(Word and item position data)
┌──

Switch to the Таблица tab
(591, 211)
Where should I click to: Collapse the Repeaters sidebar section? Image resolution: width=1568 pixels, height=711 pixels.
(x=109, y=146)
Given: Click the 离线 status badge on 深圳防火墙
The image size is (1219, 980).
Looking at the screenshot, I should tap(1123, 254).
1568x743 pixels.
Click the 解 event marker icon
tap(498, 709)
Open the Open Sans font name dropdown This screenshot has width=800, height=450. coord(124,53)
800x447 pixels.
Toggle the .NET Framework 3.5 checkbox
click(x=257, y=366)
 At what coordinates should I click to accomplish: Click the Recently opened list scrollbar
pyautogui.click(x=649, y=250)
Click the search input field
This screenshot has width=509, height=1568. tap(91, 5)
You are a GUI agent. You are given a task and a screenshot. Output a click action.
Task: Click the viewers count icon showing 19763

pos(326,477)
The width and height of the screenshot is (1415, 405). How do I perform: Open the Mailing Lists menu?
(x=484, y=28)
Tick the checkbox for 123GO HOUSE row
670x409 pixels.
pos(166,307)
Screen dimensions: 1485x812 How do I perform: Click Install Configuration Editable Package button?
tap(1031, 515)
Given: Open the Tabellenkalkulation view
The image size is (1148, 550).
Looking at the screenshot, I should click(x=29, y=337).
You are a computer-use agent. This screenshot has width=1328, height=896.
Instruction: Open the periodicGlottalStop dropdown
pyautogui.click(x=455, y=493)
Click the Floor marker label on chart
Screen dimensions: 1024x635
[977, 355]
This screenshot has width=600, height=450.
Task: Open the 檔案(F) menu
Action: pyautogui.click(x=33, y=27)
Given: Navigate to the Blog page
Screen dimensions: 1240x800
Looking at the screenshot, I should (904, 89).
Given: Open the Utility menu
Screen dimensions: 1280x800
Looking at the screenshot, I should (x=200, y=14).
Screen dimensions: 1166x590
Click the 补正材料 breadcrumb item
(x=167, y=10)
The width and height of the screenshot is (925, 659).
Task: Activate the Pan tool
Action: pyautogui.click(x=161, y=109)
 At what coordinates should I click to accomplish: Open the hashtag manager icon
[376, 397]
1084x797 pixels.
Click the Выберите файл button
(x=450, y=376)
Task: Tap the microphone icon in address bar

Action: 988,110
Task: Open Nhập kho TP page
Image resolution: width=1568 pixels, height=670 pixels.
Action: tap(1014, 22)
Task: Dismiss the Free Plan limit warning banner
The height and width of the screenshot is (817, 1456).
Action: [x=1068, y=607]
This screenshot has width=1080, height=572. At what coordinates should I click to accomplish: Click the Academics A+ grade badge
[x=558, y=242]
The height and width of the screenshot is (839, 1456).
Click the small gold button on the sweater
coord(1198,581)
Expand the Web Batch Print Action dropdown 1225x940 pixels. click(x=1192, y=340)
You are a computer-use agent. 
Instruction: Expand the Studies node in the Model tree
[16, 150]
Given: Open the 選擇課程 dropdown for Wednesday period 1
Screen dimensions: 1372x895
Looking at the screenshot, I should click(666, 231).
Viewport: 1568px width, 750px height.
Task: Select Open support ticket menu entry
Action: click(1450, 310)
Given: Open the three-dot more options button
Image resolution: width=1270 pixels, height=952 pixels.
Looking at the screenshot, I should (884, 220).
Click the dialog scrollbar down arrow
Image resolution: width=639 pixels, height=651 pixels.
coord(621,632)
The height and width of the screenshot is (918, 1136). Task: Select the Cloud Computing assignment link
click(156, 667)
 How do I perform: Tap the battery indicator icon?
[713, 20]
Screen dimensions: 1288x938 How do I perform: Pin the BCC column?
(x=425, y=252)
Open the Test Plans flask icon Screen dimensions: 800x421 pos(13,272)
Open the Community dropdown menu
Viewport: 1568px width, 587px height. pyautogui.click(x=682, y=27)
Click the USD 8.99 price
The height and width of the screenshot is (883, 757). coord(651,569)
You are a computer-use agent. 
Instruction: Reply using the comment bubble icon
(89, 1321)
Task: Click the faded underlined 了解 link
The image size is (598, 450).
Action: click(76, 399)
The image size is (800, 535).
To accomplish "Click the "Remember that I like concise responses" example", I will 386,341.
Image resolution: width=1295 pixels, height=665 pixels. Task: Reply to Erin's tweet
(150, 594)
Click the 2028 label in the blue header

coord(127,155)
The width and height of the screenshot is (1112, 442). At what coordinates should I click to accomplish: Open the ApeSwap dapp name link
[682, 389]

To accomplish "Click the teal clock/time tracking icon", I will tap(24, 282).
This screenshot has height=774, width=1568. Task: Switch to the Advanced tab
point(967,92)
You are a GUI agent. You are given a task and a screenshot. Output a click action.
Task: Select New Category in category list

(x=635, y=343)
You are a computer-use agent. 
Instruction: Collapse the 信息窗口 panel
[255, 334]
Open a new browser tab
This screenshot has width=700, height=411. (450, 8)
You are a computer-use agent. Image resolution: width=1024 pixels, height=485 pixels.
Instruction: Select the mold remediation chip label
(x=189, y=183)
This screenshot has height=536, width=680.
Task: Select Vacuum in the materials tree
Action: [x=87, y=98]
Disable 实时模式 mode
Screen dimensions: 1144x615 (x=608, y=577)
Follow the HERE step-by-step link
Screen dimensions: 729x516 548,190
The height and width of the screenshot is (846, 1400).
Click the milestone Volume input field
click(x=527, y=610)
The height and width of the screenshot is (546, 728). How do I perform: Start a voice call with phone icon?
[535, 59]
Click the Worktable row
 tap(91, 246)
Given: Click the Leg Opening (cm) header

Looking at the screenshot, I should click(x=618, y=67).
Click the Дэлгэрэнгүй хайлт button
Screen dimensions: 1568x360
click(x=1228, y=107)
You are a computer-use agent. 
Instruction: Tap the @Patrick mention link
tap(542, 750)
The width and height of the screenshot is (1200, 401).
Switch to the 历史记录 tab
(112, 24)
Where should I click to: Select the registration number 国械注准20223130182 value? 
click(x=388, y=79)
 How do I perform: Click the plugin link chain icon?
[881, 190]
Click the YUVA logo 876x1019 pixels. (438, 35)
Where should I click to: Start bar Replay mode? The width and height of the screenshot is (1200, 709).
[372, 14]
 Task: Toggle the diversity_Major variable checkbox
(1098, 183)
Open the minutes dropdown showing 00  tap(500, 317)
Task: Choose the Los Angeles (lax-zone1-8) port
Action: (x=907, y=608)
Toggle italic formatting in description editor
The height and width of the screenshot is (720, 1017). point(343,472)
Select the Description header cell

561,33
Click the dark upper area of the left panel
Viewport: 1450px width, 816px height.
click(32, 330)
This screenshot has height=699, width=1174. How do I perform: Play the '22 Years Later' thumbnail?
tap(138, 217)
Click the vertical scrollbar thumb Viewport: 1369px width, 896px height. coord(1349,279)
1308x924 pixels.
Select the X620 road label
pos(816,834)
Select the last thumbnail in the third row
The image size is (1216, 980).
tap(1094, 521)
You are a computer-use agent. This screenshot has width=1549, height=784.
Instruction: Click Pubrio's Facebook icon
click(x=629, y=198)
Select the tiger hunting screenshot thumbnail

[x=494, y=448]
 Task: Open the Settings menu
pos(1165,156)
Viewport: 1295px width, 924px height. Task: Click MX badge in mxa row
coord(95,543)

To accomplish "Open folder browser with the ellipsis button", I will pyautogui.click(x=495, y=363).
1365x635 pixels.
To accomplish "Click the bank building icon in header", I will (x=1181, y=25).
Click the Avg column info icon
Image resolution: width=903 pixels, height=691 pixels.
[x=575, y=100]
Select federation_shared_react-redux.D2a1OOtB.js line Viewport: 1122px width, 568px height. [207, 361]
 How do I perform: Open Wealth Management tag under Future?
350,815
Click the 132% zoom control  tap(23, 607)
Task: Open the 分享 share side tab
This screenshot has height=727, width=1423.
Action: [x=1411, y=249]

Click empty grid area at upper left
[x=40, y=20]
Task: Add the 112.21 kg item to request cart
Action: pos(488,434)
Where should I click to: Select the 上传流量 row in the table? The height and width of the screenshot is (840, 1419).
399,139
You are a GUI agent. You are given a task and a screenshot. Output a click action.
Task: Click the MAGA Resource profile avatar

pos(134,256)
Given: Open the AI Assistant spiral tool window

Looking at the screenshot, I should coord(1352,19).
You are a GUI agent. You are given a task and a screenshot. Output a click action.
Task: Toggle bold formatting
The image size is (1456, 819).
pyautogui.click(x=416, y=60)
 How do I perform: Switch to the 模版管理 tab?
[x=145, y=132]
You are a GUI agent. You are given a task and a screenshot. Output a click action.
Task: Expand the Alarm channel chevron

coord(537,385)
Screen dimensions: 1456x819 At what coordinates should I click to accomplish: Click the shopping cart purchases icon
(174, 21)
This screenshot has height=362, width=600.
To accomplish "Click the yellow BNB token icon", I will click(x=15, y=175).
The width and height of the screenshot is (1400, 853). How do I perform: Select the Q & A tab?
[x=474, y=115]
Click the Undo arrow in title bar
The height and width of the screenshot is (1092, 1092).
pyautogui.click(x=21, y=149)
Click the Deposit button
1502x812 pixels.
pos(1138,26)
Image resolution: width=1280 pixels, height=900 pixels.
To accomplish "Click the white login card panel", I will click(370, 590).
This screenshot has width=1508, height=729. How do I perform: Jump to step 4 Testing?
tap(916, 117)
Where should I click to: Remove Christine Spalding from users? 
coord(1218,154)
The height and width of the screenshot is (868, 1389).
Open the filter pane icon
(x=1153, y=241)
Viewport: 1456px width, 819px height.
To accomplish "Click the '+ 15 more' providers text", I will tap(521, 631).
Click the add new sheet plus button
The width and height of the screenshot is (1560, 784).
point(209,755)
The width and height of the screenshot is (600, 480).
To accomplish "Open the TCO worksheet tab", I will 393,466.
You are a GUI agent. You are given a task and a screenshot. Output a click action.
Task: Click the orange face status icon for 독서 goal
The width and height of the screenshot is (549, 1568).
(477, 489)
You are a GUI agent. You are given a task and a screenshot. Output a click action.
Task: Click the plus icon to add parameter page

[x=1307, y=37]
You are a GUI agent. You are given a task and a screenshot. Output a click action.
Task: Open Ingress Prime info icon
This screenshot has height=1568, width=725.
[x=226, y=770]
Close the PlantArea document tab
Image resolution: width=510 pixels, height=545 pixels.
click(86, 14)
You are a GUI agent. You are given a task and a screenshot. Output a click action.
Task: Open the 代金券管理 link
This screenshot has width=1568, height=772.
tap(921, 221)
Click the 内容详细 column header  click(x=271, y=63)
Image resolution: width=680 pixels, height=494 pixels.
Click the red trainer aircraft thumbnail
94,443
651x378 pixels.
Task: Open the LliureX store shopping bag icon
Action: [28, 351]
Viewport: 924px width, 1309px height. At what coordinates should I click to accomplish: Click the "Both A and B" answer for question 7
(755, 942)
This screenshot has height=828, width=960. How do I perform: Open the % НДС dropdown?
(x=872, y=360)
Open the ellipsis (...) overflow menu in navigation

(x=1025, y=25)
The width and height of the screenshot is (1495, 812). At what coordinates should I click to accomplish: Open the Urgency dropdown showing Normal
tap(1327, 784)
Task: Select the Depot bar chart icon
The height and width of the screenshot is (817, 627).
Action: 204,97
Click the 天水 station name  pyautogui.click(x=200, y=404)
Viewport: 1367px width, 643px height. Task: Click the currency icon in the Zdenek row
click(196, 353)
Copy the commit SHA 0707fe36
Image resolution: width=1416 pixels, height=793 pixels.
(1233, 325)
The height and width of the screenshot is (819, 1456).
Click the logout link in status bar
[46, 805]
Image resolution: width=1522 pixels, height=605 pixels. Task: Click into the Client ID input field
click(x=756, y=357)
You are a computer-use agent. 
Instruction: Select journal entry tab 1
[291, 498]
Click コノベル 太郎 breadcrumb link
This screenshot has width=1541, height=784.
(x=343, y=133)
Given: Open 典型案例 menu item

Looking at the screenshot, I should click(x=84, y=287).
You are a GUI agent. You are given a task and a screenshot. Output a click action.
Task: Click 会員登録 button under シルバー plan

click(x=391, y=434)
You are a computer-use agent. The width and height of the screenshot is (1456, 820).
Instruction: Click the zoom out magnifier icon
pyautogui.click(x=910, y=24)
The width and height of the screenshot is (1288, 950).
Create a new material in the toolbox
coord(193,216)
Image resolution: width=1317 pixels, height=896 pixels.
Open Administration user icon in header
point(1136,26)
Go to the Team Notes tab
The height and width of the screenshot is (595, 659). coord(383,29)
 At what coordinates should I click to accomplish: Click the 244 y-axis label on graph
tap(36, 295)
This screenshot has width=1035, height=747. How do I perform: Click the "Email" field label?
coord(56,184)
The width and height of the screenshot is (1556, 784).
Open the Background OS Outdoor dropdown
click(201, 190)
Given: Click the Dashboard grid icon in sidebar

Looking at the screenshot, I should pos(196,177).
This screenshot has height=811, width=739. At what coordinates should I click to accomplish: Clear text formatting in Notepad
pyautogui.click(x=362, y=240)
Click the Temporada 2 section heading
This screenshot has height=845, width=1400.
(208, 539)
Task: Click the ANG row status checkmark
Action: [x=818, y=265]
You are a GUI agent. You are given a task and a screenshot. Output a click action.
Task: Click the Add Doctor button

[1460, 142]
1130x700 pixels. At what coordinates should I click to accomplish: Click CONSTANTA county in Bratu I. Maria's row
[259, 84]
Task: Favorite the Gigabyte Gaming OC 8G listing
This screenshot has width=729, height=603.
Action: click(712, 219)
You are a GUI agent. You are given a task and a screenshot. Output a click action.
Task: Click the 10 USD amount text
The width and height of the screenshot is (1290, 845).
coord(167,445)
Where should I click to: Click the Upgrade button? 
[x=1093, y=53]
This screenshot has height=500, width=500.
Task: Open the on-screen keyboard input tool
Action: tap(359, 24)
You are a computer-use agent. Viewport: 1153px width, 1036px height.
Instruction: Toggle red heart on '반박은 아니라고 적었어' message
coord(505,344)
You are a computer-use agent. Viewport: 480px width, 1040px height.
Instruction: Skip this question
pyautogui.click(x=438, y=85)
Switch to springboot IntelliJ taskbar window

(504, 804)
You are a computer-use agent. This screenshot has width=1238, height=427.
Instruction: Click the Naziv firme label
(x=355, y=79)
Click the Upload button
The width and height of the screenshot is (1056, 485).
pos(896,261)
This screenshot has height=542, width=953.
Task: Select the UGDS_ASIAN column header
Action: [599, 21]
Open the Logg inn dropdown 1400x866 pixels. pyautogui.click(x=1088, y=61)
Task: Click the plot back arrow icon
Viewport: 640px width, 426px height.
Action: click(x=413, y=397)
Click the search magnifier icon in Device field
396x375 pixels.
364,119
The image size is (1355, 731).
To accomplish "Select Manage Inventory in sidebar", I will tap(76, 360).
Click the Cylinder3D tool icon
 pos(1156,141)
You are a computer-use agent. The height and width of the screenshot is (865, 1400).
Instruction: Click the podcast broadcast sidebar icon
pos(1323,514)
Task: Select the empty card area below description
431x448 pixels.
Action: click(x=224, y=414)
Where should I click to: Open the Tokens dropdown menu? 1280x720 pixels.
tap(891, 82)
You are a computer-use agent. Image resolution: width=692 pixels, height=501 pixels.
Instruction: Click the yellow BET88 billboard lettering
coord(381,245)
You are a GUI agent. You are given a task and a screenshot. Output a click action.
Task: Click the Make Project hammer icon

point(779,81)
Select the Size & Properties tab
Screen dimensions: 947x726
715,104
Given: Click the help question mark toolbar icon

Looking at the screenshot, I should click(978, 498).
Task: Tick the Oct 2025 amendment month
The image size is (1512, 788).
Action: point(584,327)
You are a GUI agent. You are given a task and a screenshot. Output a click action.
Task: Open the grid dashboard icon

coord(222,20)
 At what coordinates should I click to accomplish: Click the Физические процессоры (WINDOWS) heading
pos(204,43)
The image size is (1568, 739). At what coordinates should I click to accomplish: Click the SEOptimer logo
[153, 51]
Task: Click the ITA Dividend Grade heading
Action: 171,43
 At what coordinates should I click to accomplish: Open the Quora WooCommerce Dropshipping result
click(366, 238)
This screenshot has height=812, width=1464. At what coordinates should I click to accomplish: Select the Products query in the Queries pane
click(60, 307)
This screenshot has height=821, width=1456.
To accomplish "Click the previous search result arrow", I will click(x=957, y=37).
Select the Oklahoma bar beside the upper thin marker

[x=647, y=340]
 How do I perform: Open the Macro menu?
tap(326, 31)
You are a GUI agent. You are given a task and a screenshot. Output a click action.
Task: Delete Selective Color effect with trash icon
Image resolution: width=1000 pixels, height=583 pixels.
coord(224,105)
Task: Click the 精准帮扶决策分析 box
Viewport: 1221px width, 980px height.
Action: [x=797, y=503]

└──

Problem
Transcribe the lines from the one containing "Tick the checkbox for 123GO HOUSE row" through the one containing "tap(1031, 515)", both included.

Complete answer
Tick the checkbox for 123GO HOUSE row
670x409 pixels.
pos(166,307)
Screen dimensions: 1485x812 How do I perform: Click Install Configuration Editable Package button?
tap(1031, 515)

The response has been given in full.